Copy the records below word for word, keeping each line unchanged.
═══ Given entries
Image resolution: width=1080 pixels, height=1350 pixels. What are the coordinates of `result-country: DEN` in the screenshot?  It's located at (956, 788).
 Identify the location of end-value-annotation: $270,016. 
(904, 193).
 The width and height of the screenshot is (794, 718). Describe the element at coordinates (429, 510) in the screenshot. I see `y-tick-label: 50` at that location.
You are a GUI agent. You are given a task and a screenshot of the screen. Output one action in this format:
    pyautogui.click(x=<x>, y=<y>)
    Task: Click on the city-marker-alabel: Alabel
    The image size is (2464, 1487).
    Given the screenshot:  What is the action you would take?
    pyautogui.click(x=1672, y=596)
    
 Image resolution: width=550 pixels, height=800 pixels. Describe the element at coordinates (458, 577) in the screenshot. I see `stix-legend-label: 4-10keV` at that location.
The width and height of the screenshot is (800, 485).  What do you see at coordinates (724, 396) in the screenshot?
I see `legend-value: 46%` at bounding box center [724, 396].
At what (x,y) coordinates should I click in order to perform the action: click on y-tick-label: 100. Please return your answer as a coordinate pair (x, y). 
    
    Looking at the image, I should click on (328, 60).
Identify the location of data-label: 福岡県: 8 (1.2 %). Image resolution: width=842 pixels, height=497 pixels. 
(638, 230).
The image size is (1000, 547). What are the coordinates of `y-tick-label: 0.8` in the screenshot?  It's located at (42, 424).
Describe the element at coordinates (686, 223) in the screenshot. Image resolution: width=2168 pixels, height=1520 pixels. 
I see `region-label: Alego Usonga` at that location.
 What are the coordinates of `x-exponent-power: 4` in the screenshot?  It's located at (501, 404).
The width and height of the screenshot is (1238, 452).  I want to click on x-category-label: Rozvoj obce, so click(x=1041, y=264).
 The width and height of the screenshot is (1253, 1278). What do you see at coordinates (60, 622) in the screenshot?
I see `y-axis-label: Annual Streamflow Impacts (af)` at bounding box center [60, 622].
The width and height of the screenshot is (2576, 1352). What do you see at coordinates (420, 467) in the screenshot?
══════
* **Solution to this task**:
Image resolution: width=1080 pixels, height=1350 pixels. What are the coordinates of `result-country: DEN` in the screenshot?  It's located at (956, 788).
 Identify the location of end-value-annotation: $270,016. 
(904, 193).
 The width and height of the screenshot is (794, 718). Describe the element at coordinates (429, 510) in the screenshot. I see `y-tick-label: 50` at that location.
You are a GUI agent. You are given a task and a screenshot of the screen. Output one action in this format:
    pyautogui.click(x=<x>, y=<y>)
    Task: Click on the city-marker-alabel: Alabel
    The image size is (2464, 1487).
    Given the screenshot:  What is the action you would take?
    pyautogui.click(x=1672, y=596)
    
 Image resolution: width=550 pixels, height=800 pixels. Describe the element at coordinates (458, 577) in the screenshot. I see `stix-legend-label: 4-10keV` at that location.
The width and height of the screenshot is (800, 485).  What do you see at coordinates (724, 396) in the screenshot?
I see `legend-value: 46%` at bounding box center [724, 396].
At what (x,y) coordinates should I click in order to perform the action: click on y-tick-label: 100. Please return your answer as a coordinate pair (x, y). 
    
    Looking at the image, I should click on (328, 60).
Identify the location of data-label: 福岡県: 8 (1.2 %). Image resolution: width=842 pixels, height=497 pixels. 
(638, 230).
The image size is (1000, 547). What are the coordinates of `y-tick-label: 0.8` in the screenshot?  It's located at (42, 424).
Describe the element at coordinates (686, 223) in the screenshot. Image resolution: width=2168 pixels, height=1520 pixels. 
I see `region-label: Alego Usonga` at that location.
 What are the coordinates of `x-exponent-power: 4` in the screenshot?  It's located at (501, 404).
The width and height of the screenshot is (1238, 452).  I want to click on x-category-label: Rozvoj obce, so click(x=1041, y=264).
 The width and height of the screenshot is (1253, 1278). What do you see at coordinates (60, 622) in the screenshot?
I see `y-axis-label: Annual Streamflow Impacts (af)` at bounding box center [60, 622].
The width and height of the screenshot is (2576, 1352). What do you see at coordinates (420, 467) in the screenshot?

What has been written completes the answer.